Problem requirements: Write out every entry below word for word, leaving nothing out.

───── Task material

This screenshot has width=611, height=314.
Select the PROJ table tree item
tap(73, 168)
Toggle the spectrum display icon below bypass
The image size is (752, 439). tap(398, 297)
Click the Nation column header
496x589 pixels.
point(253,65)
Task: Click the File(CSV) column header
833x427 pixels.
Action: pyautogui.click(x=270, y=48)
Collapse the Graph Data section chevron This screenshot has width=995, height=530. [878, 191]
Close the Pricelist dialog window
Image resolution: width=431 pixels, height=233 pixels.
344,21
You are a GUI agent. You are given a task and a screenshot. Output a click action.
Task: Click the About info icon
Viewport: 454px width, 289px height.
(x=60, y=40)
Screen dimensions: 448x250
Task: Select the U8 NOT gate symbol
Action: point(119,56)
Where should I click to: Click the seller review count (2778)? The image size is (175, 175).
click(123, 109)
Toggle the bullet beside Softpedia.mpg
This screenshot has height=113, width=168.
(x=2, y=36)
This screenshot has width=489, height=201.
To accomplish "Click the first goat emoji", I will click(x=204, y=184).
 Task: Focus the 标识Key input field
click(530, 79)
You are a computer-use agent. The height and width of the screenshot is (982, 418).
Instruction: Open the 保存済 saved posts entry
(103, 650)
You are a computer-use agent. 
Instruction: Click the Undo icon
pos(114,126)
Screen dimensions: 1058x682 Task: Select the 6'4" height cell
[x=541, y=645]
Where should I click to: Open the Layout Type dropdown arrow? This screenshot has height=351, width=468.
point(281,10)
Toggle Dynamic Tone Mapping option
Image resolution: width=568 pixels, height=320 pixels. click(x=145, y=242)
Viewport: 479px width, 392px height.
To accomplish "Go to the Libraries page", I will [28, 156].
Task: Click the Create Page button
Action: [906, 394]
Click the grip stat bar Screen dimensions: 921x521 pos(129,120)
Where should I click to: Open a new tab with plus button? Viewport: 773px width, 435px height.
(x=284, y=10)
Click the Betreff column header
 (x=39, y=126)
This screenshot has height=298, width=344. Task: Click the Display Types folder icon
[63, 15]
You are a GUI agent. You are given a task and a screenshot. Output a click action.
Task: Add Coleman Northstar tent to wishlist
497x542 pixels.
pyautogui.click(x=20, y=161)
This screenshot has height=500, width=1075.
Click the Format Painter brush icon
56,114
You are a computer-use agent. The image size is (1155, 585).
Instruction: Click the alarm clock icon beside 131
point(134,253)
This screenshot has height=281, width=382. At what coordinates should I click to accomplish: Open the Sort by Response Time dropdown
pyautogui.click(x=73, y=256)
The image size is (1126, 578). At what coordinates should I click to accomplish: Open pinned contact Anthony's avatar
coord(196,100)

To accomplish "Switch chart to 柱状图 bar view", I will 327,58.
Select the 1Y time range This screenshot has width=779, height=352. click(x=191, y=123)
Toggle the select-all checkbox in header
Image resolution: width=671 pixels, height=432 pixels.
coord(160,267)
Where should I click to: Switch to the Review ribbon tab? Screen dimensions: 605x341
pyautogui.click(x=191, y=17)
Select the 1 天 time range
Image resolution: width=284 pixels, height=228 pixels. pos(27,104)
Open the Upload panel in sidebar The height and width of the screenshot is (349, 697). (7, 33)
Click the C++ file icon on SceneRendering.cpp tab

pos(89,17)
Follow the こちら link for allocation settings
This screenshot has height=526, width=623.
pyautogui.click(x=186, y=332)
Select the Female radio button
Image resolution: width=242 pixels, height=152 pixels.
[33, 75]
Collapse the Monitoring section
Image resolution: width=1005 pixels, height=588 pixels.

──────────

Answer:
This screenshot has width=611, height=314.
Select the PROJ table tree item
tap(73, 168)
Toggle the spectrum display icon below bypass
The image size is (752, 439). tap(398, 297)
Click the Nation column header
496x589 pixels.
point(253,65)
Task: Click the File(CSV) column header
833x427 pixels.
Action: pyautogui.click(x=270, y=48)
Collapse the Graph Data section chevron This screenshot has width=995, height=530. [878, 191]
Close the Pricelist dialog window
Image resolution: width=431 pixels, height=233 pixels.
344,21
You are a GUI agent. You are given a task and a screenshot. Output a click action.
Task: Click the About info icon
Viewport: 454px width, 289px height.
(x=60, y=40)
Screen dimensions: 448x250
Task: Select the U8 NOT gate symbol
Action: point(119,56)
Where should I click to: Click the seller review count (2778)? The image size is (175, 175).
click(123, 109)
Toggle the bullet beside Softpedia.mpg
This screenshot has height=113, width=168.
(x=2, y=36)
This screenshot has width=489, height=201.
To accomplish "Click the first goat emoji", I will click(x=204, y=184).
 Task: Focus the 标识Key input field
click(530, 79)
You are a computer-use agent. The height and width of the screenshot is (982, 418).
Instruction: Open the 保存済 saved posts entry
(103, 650)
You are a computer-use agent. 
Instruction: Click the Undo icon
pos(114,126)
Screen dimensions: 1058x682 Task: Select the 6'4" height cell
[x=541, y=645]
Where should I click to: Open the Layout Type dropdown arrow? This screenshot has height=351, width=468.
point(281,10)
Toggle Dynamic Tone Mapping option
Image resolution: width=568 pixels, height=320 pixels. click(x=145, y=242)
Viewport: 479px width, 392px height.
To accomplish "Go to the Libraries page", I will [28, 156].
Task: Click the Create Page button
Action: [906, 394]
Click the grip stat bar Screen dimensions: 921x521 pos(129,120)
Where should I click to: Open a new tab with plus button? Viewport: 773px width, 435px height.
(x=284, y=10)
Click the Betreff column header
 (x=39, y=126)
This screenshot has height=298, width=344. Task: Click the Display Types folder icon
[63, 15]
You are a GUI agent. You are given a task and a screenshot. Output a click action.
Task: Add Coleman Northstar tent to wishlist
497x542 pixels.
pyautogui.click(x=20, y=161)
This screenshot has height=500, width=1075.
Click the Format Painter brush icon
56,114
You are a computer-use agent. The image size is (1155, 585).
Instruction: Click the alarm clock icon beside 131
point(134,253)
This screenshot has height=281, width=382. At what coordinates should I click to accomplish: Open the Sort by Response Time dropdown
pyautogui.click(x=73, y=256)
The image size is (1126, 578). At what coordinates should I click to accomplish: Open pinned contact Anthony's avatar
coord(196,100)

To accomplish "Switch chart to 柱状图 bar view", I will 327,58.
Select the 1Y time range This screenshot has width=779, height=352. click(x=191, y=123)
Toggle the select-all checkbox in header
Image resolution: width=671 pixels, height=432 pixels.
coord(160,267)
Where should I click to: Switch to the Review ribbon tab? Screen dimensions: 605x341
pyautogui.click(x=191, y=17)
Select the 1 天 time range
Image resolution: width=284 pixels, height=228 pixels. pos(27,104)
Open the Upload panel in sidebar The height and width of the screenshot is (349, 697). (7, 33)
Click the C++ file icon on SceneRendering.cpp tab

pos(89,17)
Follow the こちら link for allocation settings
This screenshot has height=526, width=623.
pyautogui.click(x=186, y=332)
Select the Female radio button
Image resolution: width=242 pixels, height=152 pixels.
[33, 75]
Collapse the Monitoring section
Image resolution: width=1005 pixels, height=588 pixels.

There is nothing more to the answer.